Latest update December 18th, 2024 3:13 AM
Oct 06, 2010 News
“At no time during the PPP/C administration has GT&T gifted any monies whatsoever to OP,” a statement from the Office of the President indicated yesterday. The statement came in response to an article published in the Sunday’s Edition of this newspaper under the headline ‘In excess of US$50 million gifted to OP’.
According to the statement, the article falsely claims that the Guyana Telephone and Telegraph Co. Ltd. (GT&T) has gifted part of its revenue amounting to in excess of US$50M to OP between the period 1999 and 2009. According to the statement “The Office of the President strongly condemns the publication of certain gross untruths and malicious, fabricated assertions that were contained in the article…”
It was further asserted in the statement that the only monies that have been collected by OP from GT&T have been sums that are due under the Law namely, Licence Fees payable under the Operating Licence granted to GT&T in 1990 under the Telecommunications Act, 1990 (No. 27 of 1990).
The Licence Fees as stipulated in the GT&T Operating Licence is fixed at a rate of 0.1 percent of the gross revenues of GT&T based on the Company’s revenues for the preceding year of operation and is payable at the beginning of each year. Such Licence Fees have been paid to the Office of the Prime Minister and the Ministry of Public Works and Communications for the period 1991 to 2007 and to the OP with effect from 2008, consequent upon the reversion of portfolio responsibility for the telecommunications sector to OP.
Such Licence Fees received by OP for the period 2008 to 2010 have approximated US$271,000 all of which has been paid into the Consolidated Fund as is required by the Law.
The statement further chided this newspaper for what was described as “irresponsible publication of such specious, baseless statements and blatant lies under the guise of journalism. The blatant lies published by Kaieteur News cast serious aspersions on the professional conduct and ethics of GT&T, a significant member of the private sector of Guyana as well as on OP and the Government of Guyana.”

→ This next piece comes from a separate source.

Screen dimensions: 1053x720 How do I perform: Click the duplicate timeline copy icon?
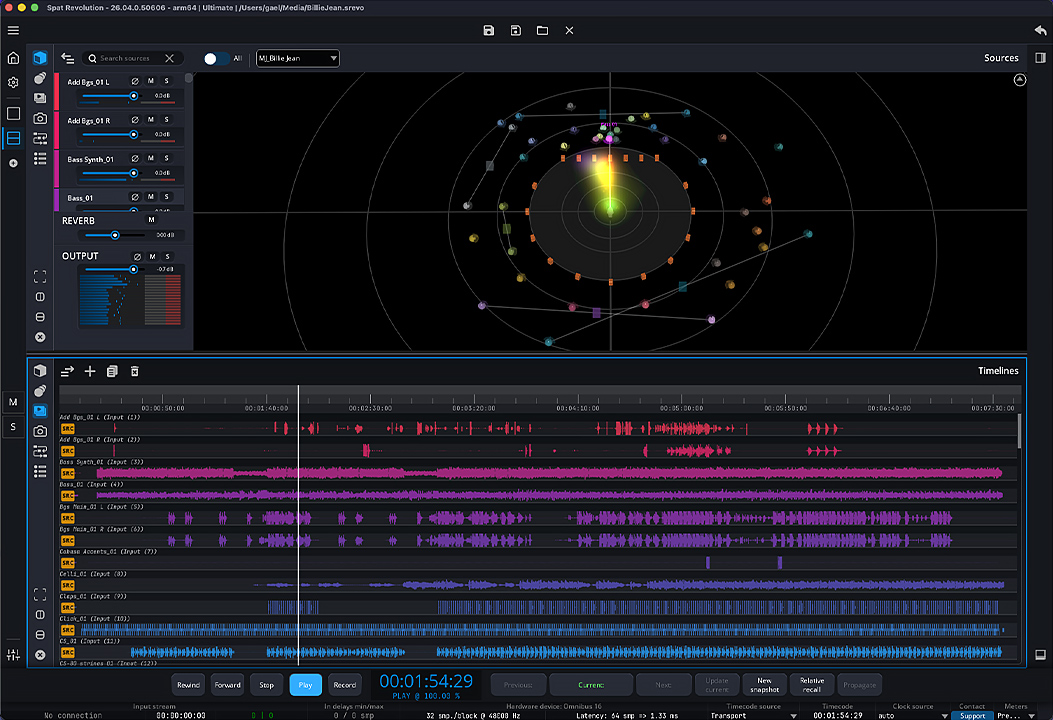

Efforts were also made to criticize this newspaper for “engaging in irresponsible, reprehensible and unprofessional conduct that appears calculated to damage and undermine the private sector and investment climate in Guyana and thwart the economic development of the country and is as such tantamount to a grossly unpatriotic act.”
This newspaper in its Tuesday edition had sought to remedy the misconceptions which were detailed in the article through the person of GT&T’s Chief Executive Officer, Mr Yog Mahadeo.

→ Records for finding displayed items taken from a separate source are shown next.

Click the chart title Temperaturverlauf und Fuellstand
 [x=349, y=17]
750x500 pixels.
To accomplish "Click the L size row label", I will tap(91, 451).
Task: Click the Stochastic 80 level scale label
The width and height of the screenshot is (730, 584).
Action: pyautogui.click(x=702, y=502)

Mahadeo had related that while the company makes a mandatory payment of 0.1 percent of its annual gross revenues to OP it is not a gift to but rather a contractual obligation. “This annual fee has been paid every year since 1992,” he added.
GT&T, according to Mahadeo, is required to pay an annual fee to the Government of Guyana.
He explained that the Licence directs GT&T to pay the annual fee to the “Minister assigned responsibility for telecommunications, on behalf of the Government.” According to him, too, for many years GT&T paid the annual fee to the Ministry of Public Works as the Ministry with responsibility for telecommunications under Prime Minister Samuel Hinds.
However, this changed in 2008 when President Bharrat Jagdeo assumed the portfolio of the Minister of Telecommunications. Mahadeo further stressed that at no time has GT&T paid this annual fee, nor any other sum, “to any specific person(s) in or associated with the Office of the President.”